• [DATA EXTRACT]
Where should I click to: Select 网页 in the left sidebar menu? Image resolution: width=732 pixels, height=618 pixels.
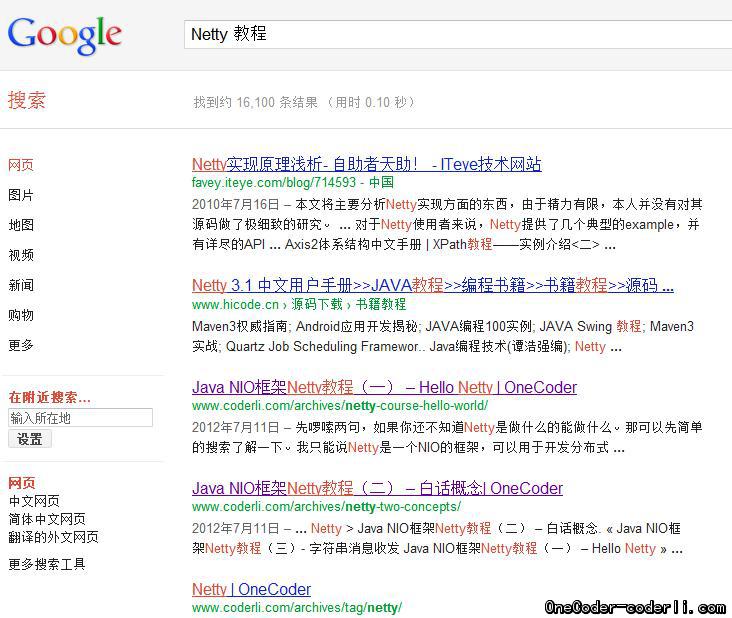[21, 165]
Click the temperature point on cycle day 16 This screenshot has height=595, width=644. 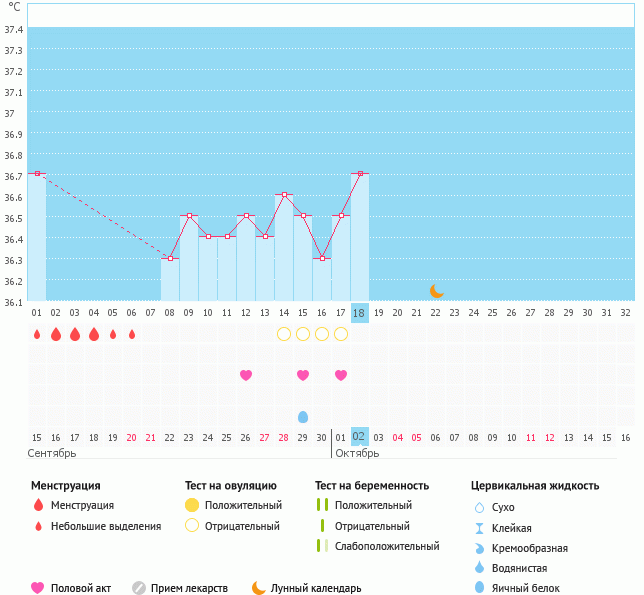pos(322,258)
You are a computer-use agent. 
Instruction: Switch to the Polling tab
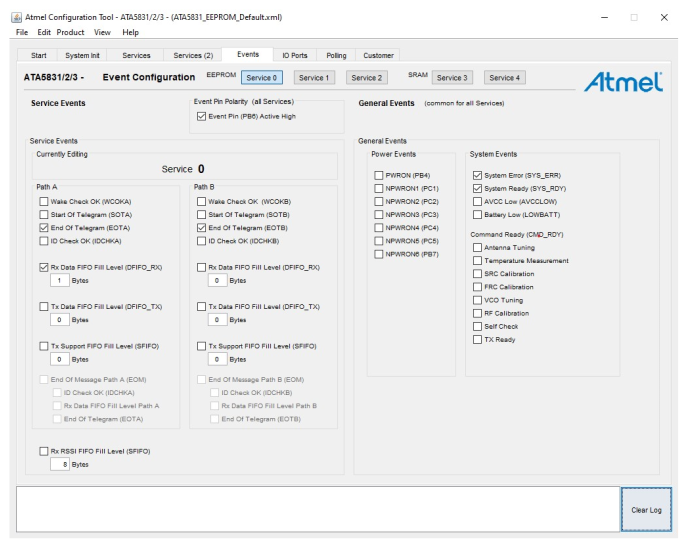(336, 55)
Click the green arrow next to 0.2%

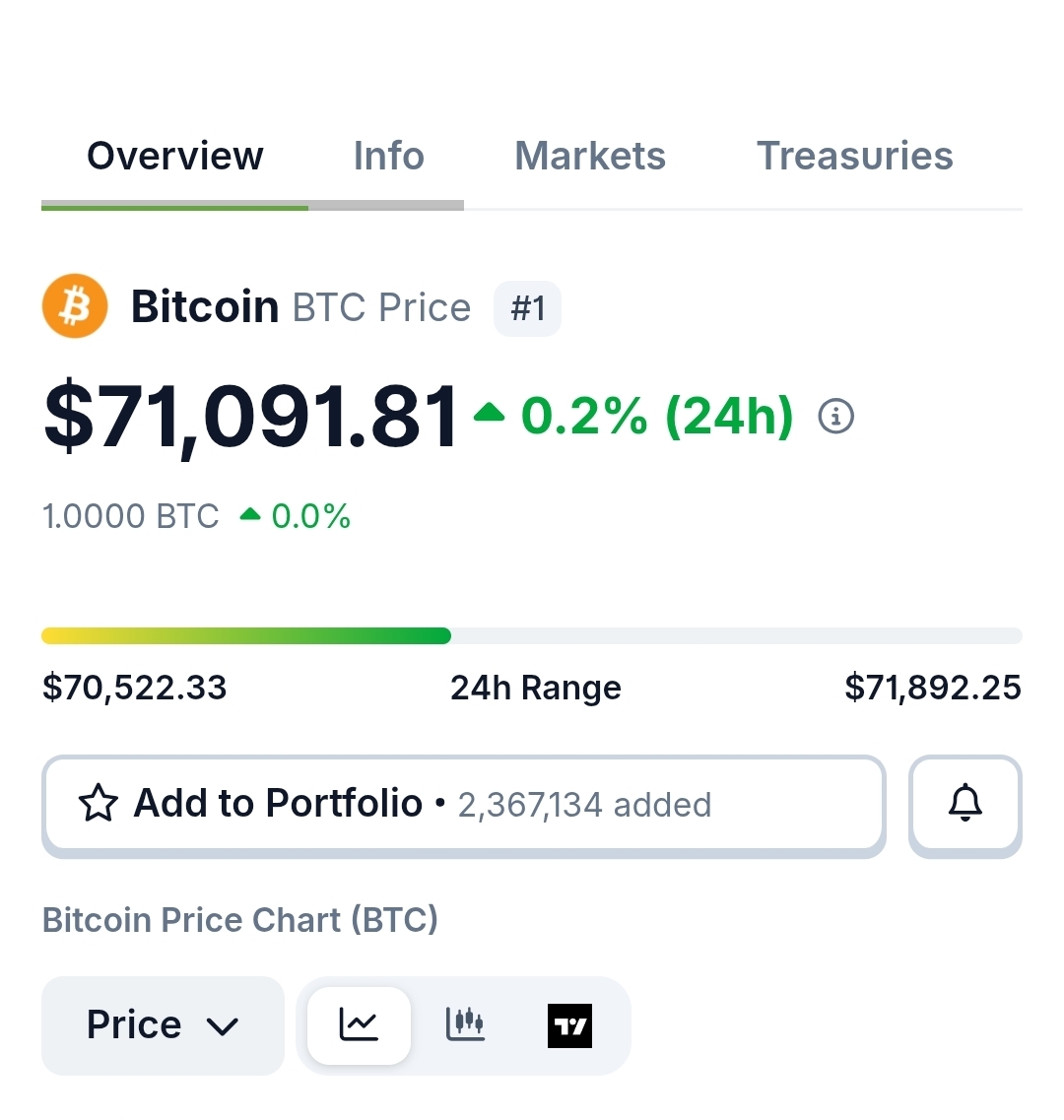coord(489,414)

* * *

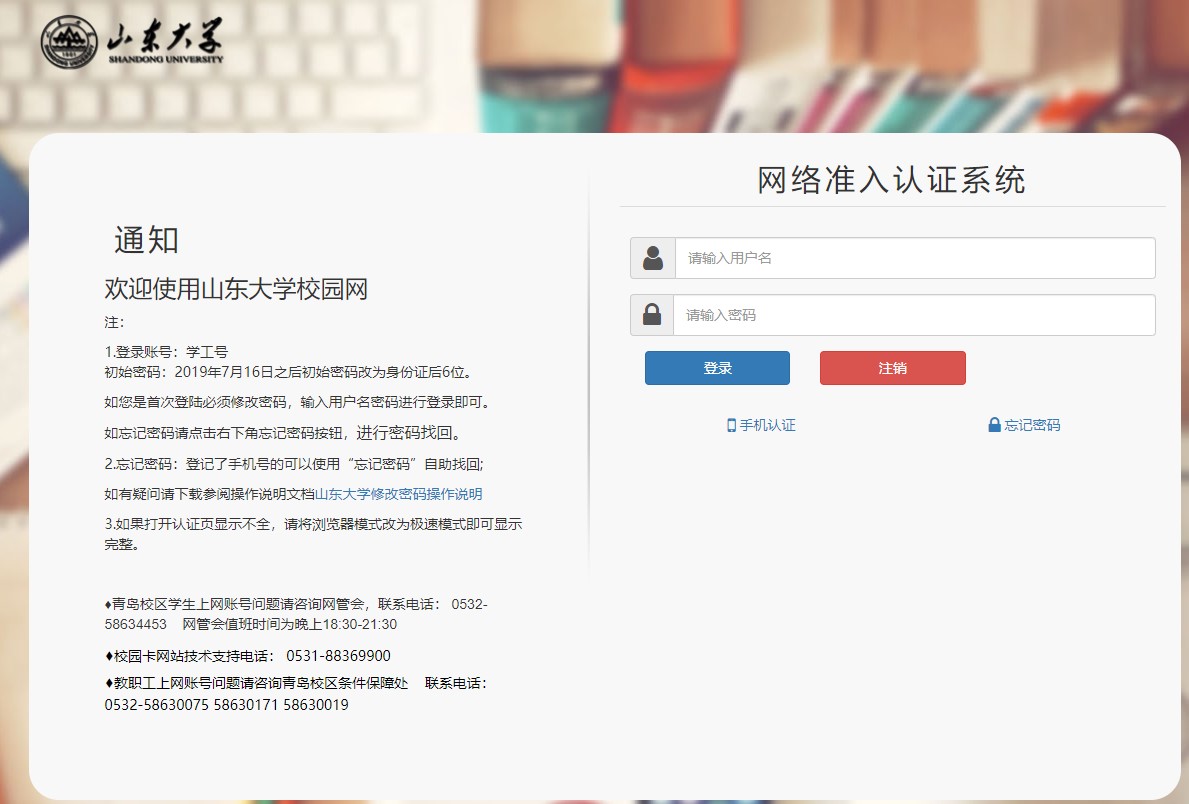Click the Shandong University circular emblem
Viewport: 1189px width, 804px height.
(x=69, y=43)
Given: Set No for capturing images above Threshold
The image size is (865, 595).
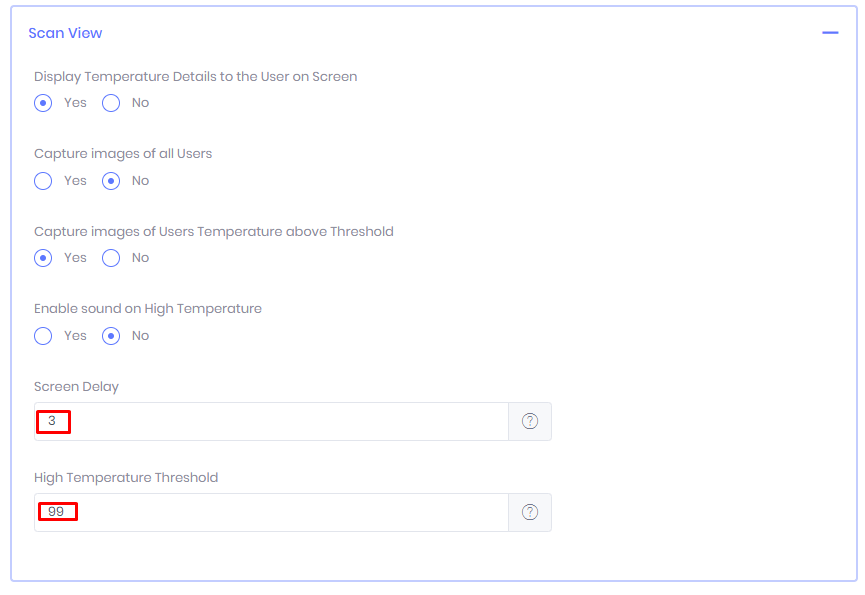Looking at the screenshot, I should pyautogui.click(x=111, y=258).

• [WORK REQUIRED] Could you carry over the entries above, starting at the line that contains "You are a computer-use agent." and ending at the line that contains "coord(489,414)" (both lines included), with 20 added to every coordinate in the answers? Leave the pictures out.

• [EXERCISE SOLUTION]
You are a computer-use agent. 
Instruction: Switch to the Polling tab
(356, 75)
Click the green arrow next to 0.2%

coord(509,434)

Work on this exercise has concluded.